Anastasios Kallitsantsis, a former chair and head of the contractor’s wind energy arm, will take over as CEO with a five-year mandate. The new board’s first priority will be to strengthen corporate governance based on best international practices, Kallitsantsis said.
– The SEC appointed Kristin Snyder deputy director of the agency’s office of compliance inspections and examinations (Ocie). Snyder has served as the co-national associate director of Ocie’s investment company/investment adviser exam program since August 2016 and as the associate regional director for examinations in the SEC’s San Francisco office since November 2011. She will continue in both of these roles while also assuming this additional leadership role in Ocie.

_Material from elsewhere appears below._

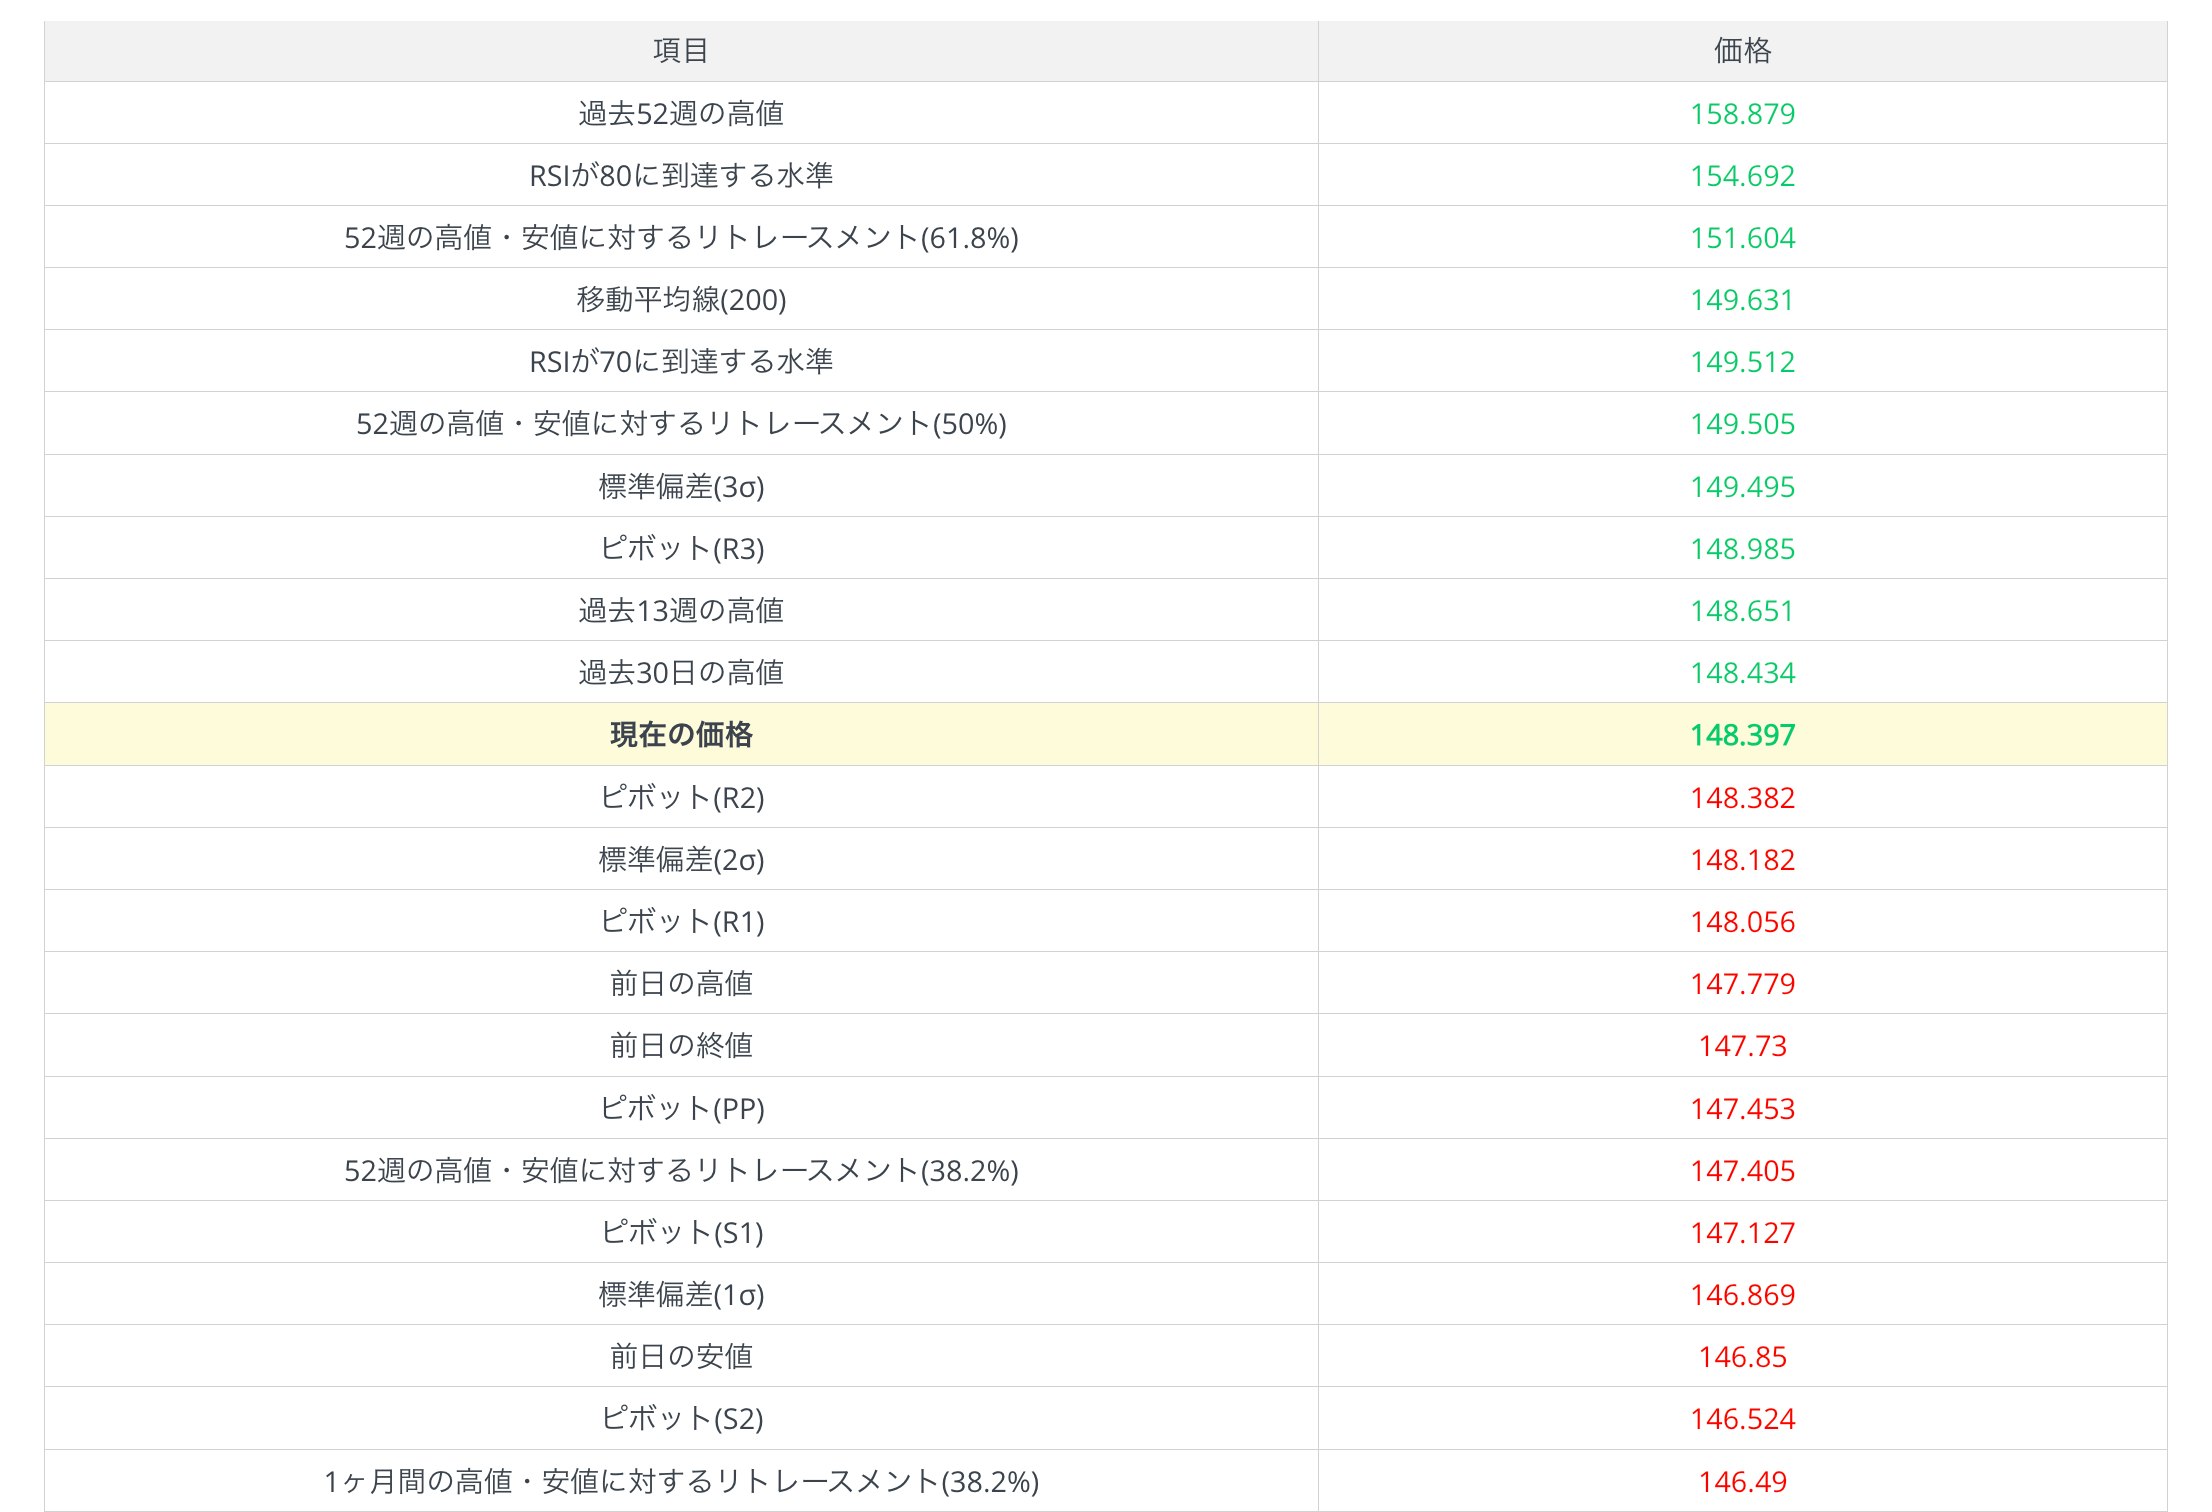
Task: Click the highlighted 現在の価格 row
Action: tap(681, 735)
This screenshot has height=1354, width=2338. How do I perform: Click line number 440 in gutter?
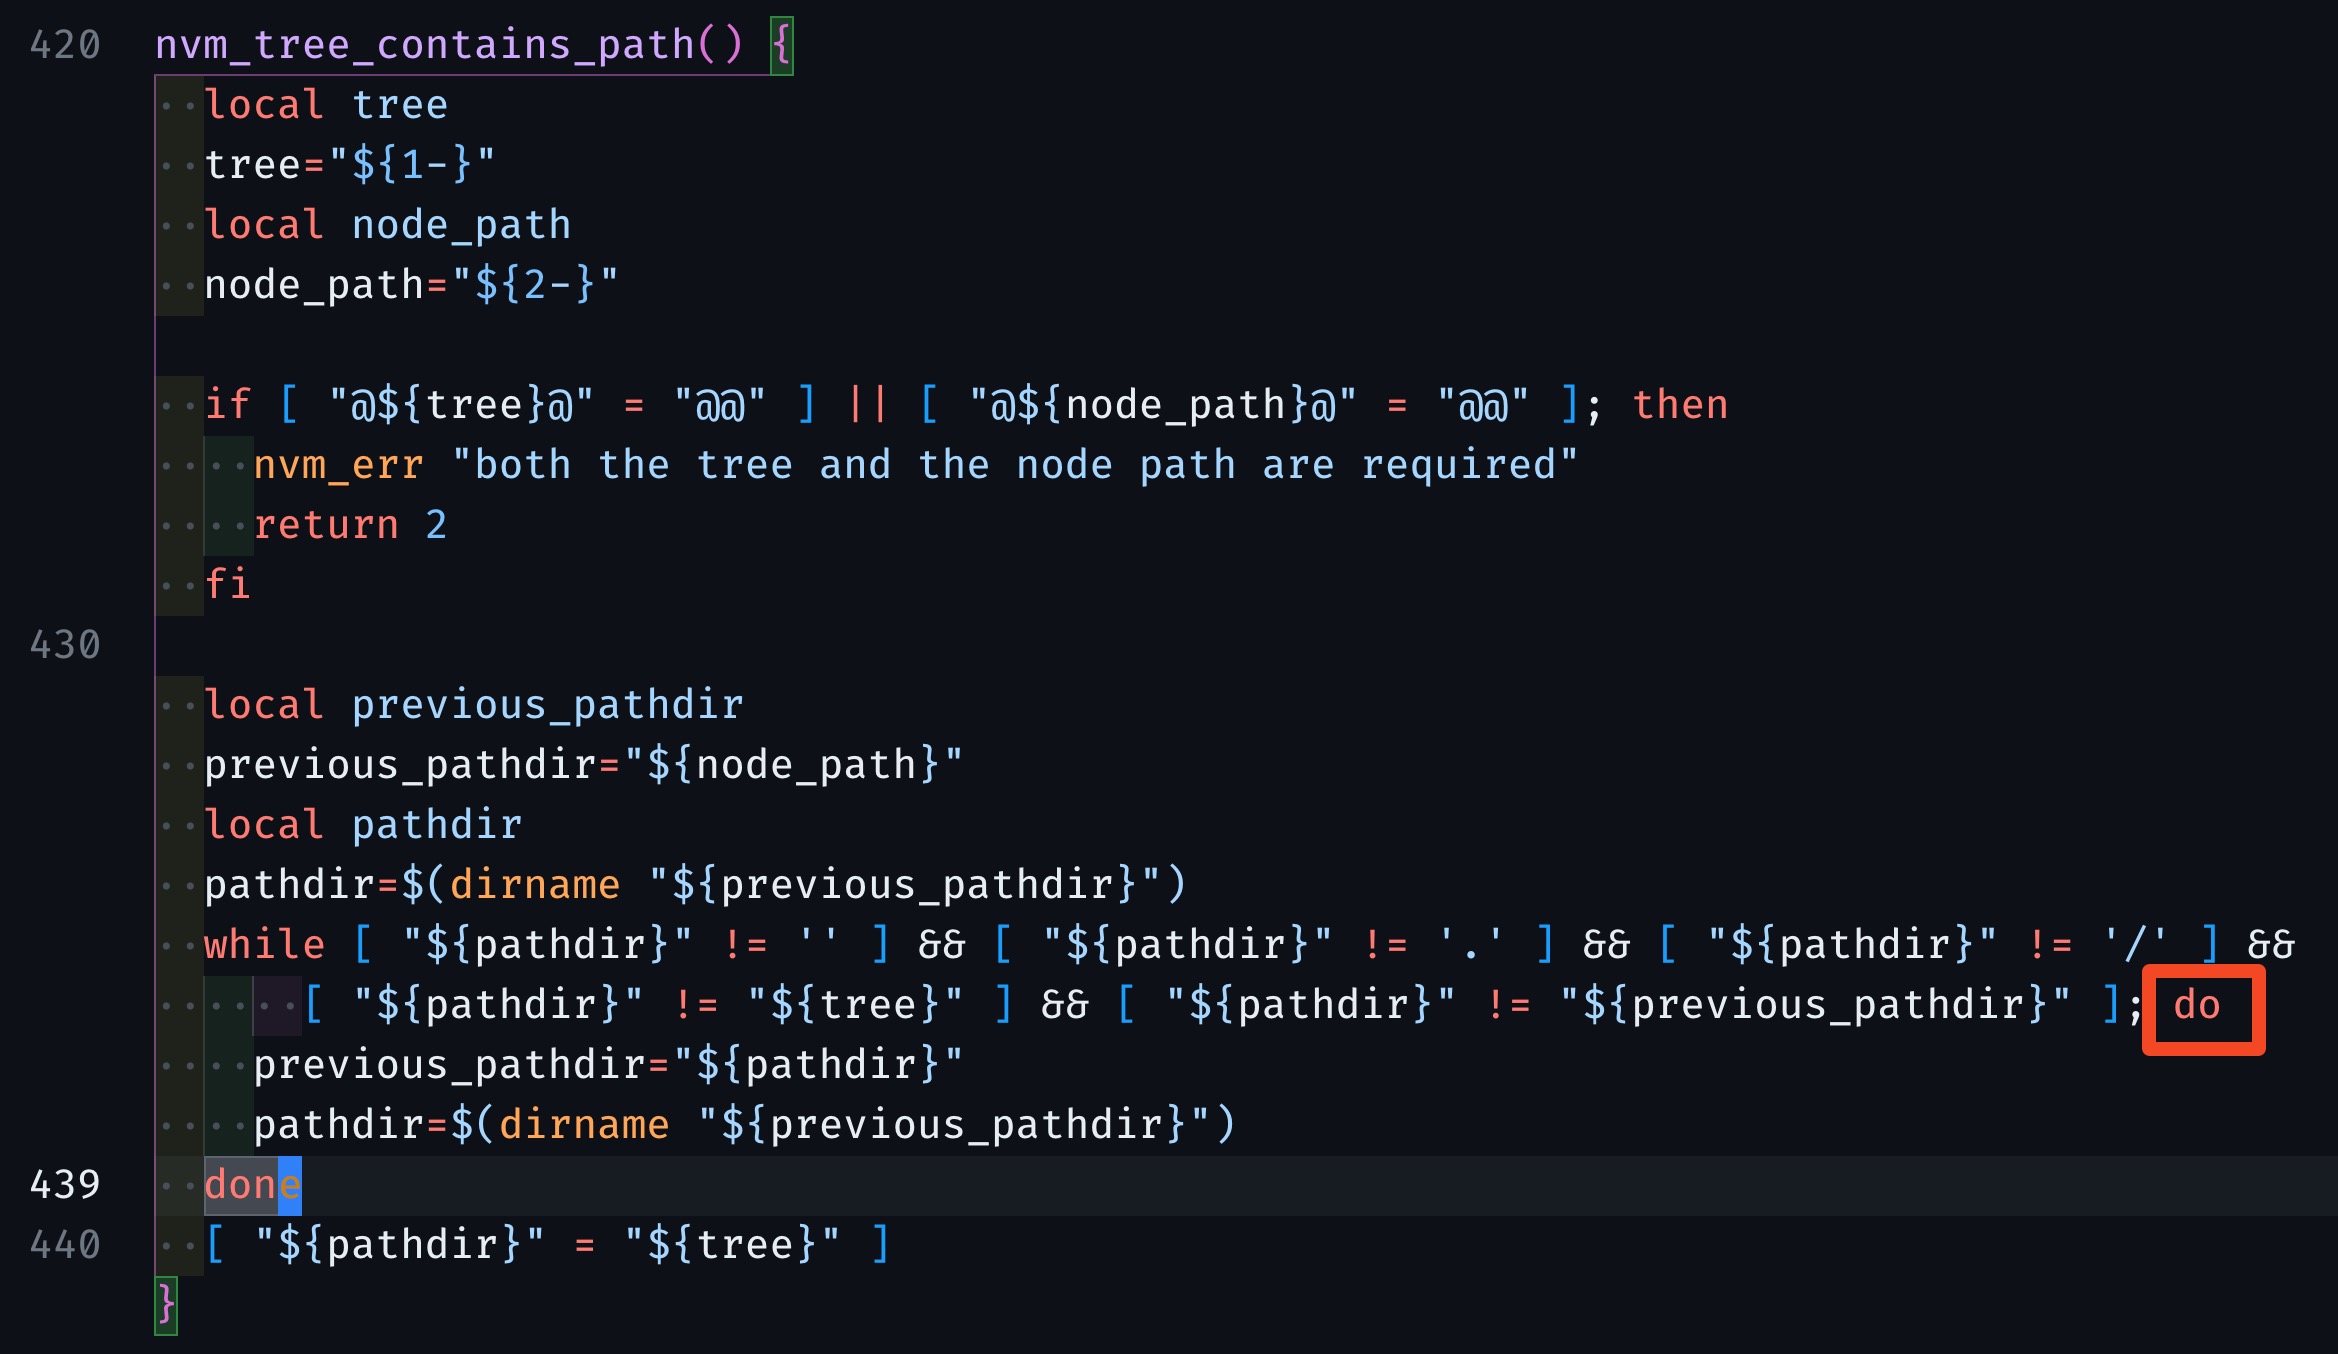pos(65,1245)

Her appointment followed the announcement that Jane Jarcho, deputy director of Ocie, will retire from the agency at the end of August. Jarcho has served as Ocie’s deputy director since 2016. Among other things, she has led targeted high-risk examination initiatives in areas including cyber-security, internet and robo-advisers, alternative mutual funds, share class recommendations, retirement accounts and supervision of individuals with disciplinary history.
– The SEC also named Elizabeth Baird and Christian Sabella deputy directors in the division of trading and markets. Baird joins the SEC from Morgan Lewis & Bockius, where she was a partner in the firm’s Washington, DC office and advised businesses and investors in the fixed income, equities and options markets. Sabella has been an associate director in the division’s office of clearance and settlement since 2015.
– Later in the week, the WSJ reported that Papa John’s founder John Schnatter filed a complaint against the company alleging that it failed to disclose documents he requested related to his resignation as chair. Schnatter said he requested records of communication between board members, which he said will show directors were planning to terminate his chairmanship and his lease agreement to work from corporate headquarters before they formed a special committee to address allegations against him, according to the filing. Schnatter said he has a right to view such records because he’s a director, according to the court document.
A spokesperson for Papa John’s said the company believes it has given Schnatter all of the documents he is entitled to as a director.